5. Prohibit automatic default sharing (Server Edition) 0 ": None, Rely on Default permissions (none, depending on default permissions)
"1": does not allow enumeration of SAM accounts and shares (does not allow enumeration of SAM accounts and shares)
' 2 ': No access without explicit anonymous permissions (no access is allowed without explicit anonymous permissions)
"0" This value is the system default, without any restrictions, remote users can know all of your machine accounts, group information, shared directories, network transfer list (netservertransportenum), etc., for the server such a setting is very dangerous. "1" is a value that allows only non-null users to access SAM account information and share information. "2" This value only Win2K support, it should be noted that, if you use this value, you can no longer share resources, so it is recommended to set the value to "1" better.
8. IGMP protocol not supported
Note: Remember Win9x there is a bug, that is, you can use IGMP to make someone blue screen, modify the registry can fix this bug. Win2000 Although not the bug, but IGMP is not necessary, so can be removed. After changing to 0, the route print will not see that nasty 224.0.0.0.
9, set the ARP cache aging time Set ArpCacheLife REG_DWORD 0-0xffffffff (seconds, default value is 120 seconds)
ArpCacheMinReferencedLife REG_DWORD 0-0xffffffff (number of seconds, default value is 600)
Note: If the arpcachelife is greater than or equal to ArpCacheMinReferencedLife, the referenced or unreferenced ARP cache entry expires after arpcachelife seconds. If ArpCacheLife is less than ArpCacheMinReferencedLife, the unreferenced items expire after arpcachelife seconds, and the referenced items expire after arpcacheminreferencedlife seconds. Items in the ARP cache are referenced each time the outbound packet is sent to the IP address of the item.
10, the prohibition of Dead Gateway monitoring technology: If you set up more than one gateway, then your machine in processing multiple connections have difficulty, will automatically switch to backup gateway. Sometimes this is not a good idea, it is recommended to prohibit dead gateway monitoring.
11, does not support the Routing function description: Sets the value to 0x1 may enable the Win2000 to have the routing function, thus causes the unnecessary question.
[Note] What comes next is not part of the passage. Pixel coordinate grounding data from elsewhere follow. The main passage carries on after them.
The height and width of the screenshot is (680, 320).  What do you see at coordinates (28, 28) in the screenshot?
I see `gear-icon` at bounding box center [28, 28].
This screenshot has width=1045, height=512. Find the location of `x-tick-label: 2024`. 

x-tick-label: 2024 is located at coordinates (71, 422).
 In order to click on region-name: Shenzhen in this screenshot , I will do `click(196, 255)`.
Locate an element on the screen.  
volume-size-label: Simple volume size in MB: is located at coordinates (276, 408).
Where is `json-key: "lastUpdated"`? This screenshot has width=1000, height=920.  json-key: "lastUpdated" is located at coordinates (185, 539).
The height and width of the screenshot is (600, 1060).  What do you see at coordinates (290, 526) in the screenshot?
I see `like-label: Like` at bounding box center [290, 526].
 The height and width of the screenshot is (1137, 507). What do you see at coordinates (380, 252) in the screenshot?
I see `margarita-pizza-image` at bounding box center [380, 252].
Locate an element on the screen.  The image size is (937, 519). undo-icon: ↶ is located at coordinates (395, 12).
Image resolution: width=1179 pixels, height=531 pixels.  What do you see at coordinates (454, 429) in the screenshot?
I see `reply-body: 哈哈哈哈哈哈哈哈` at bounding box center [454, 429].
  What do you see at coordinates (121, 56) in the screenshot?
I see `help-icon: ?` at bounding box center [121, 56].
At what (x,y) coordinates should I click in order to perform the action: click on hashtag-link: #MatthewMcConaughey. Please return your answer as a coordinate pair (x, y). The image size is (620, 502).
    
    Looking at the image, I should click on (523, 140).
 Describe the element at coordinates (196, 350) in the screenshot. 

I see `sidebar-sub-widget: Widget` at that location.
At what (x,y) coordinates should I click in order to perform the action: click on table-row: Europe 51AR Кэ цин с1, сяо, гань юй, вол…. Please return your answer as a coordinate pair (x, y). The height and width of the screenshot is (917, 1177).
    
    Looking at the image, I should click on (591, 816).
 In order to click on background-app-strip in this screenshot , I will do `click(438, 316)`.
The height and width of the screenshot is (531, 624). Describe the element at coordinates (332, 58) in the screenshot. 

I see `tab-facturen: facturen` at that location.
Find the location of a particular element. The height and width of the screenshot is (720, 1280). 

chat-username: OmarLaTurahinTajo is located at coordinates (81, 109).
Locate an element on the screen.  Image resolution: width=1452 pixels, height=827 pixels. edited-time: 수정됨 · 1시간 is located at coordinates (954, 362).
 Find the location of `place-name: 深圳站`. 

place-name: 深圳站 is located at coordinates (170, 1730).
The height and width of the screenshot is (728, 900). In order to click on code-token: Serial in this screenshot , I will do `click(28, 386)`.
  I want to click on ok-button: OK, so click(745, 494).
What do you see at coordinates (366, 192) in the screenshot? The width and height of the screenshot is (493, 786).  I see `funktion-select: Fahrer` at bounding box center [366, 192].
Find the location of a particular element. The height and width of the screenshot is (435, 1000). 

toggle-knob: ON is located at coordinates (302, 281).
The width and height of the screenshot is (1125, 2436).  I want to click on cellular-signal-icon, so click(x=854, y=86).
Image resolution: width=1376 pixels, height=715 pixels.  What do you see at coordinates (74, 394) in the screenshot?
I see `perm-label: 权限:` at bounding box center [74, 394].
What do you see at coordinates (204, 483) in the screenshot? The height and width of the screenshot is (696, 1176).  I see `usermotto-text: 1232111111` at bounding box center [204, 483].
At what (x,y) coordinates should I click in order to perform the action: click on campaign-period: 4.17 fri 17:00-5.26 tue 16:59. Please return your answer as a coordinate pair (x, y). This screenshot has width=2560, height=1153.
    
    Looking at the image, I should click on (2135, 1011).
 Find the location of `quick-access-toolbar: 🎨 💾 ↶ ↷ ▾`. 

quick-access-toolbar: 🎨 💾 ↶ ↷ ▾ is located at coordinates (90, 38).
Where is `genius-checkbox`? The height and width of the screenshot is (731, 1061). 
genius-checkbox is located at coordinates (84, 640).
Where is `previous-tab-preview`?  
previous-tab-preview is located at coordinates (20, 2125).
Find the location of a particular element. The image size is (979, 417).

12. The maximum value of the external port to enlarge the conversion when doing NAT: This parameter controls the maximum number of ports used when the application requests the number of user ports available from the system. Normally, the number of short port assignments is 1024-5000. When this parameter is set to a valid range, the nearest valid value (5000 or 65534) is used. It is recommended that you enlarge the value when using NAT.
13, modify the MAC address to find the right window description of the "network card" directory,
For example, {4D36E972-E325-11CE-BFC1-08002BE10318}
Unfold, under the 0000,0001,0002 ... The "DriverDesc" key is found in the branch of your network card, for example, the value of "DriverDesc" is "Intel (R) 82559 Fast Ethernet LAN on motherboard" and then a new string value in the right window, named " NetworkAddress ", the content for you want the Mac value, for example is" 004040404040 "then restart the computer, Ipconfig/all look.